According to a new report by analytics firm GoldMedia, the German market will be worth €5.12b in 2016, over £300m more than 2015’s total. At least half the gains will be directly attributable to wagers placed on the Euro 2016 football tournament, which got underway last week.
GoldMedia based its projections on both land-based and online betting operators that are either licensed by the state or are paying taxes on their betting revenue despite the lack of a German license.
GoldMedia says these ‘grey’ market operators will account for €4.9b of 2016’s projected total, leaving just €210m generated by ODDSET, the state-owned monopoly provider that is currently the sole possessor of official approval to offer sports betting in Germany.
The German federal parliament’s Financial Committee said 63 operators paid taxes on their German wagers last year, up from 47 in 2012, despite doubts over their legal responsibility to do so. GoldMedia says the state will earn over €250m in sports betting tax revenue this year, 96% of which will come from these cooperative grey operators.

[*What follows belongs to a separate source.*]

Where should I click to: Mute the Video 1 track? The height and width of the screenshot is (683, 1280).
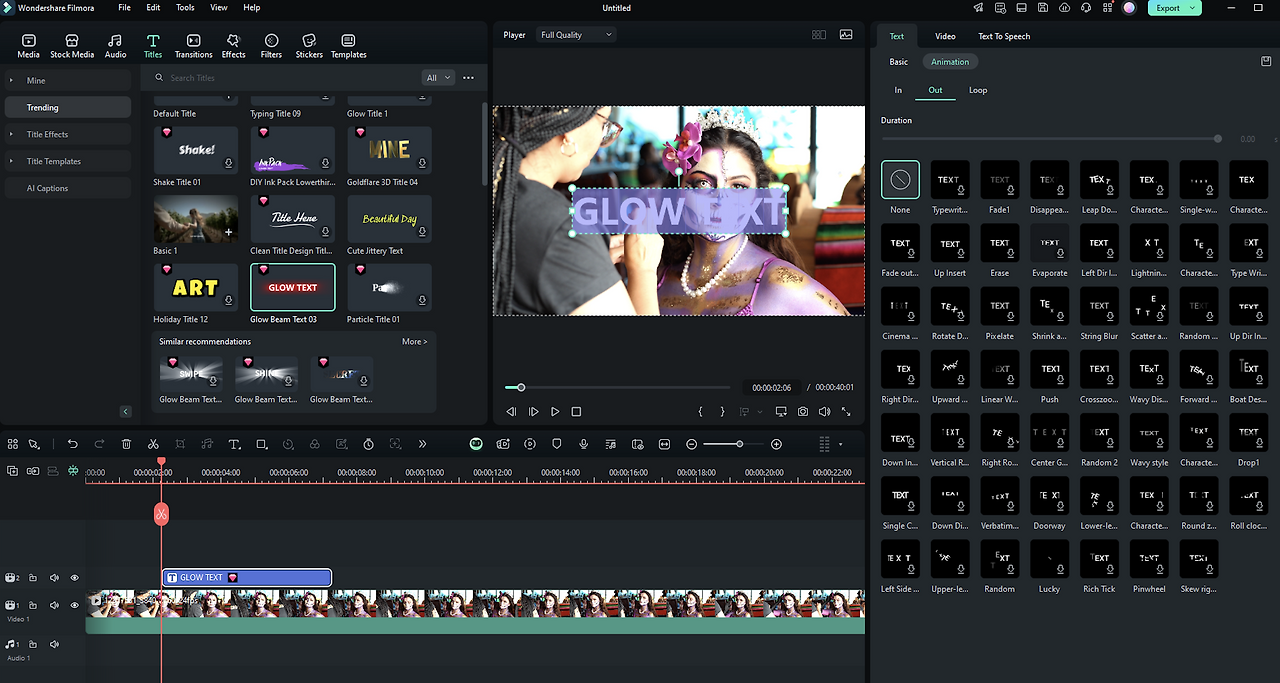(54, 605)
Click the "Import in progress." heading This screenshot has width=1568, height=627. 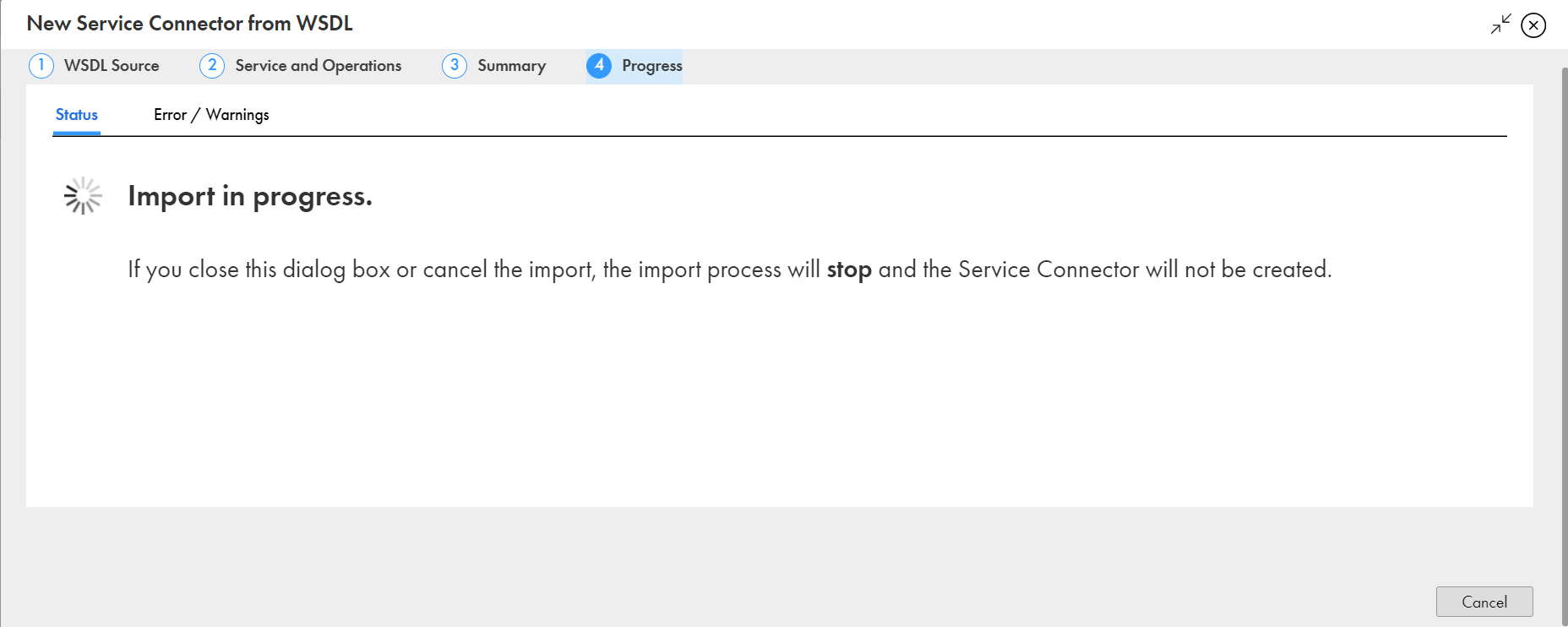[250, 196]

Germany’s tortured efforts to open up its market by licensing other operators is the stuff of Wagnerian legend, but the regulatory fumbling hasn’t slowed down these operators’ growth. GoldMedia says the grey market has posted average annual growth rate of 12.1% since 2012, the year the doomed Interstate Treaty was signed.
From 2014 to 2015, the grey market grew 6.8%, while ODDSET managed only 1% growth. Horserace betting, which represents only around 1% of the total pie, experienced negative growth of 2.3% last year.
Germany may account for €150m in Euro 2016 wagers but the event’s organizer says that’s a very small slice of the total. UEFA recently announced that it expects total wagering to top €68b, a healthy portion of which will come via Asian markets. UEFA expects wagers of around €1.13b on each of the 51 scheduled matches and a further €3.4b on July 10’s final match.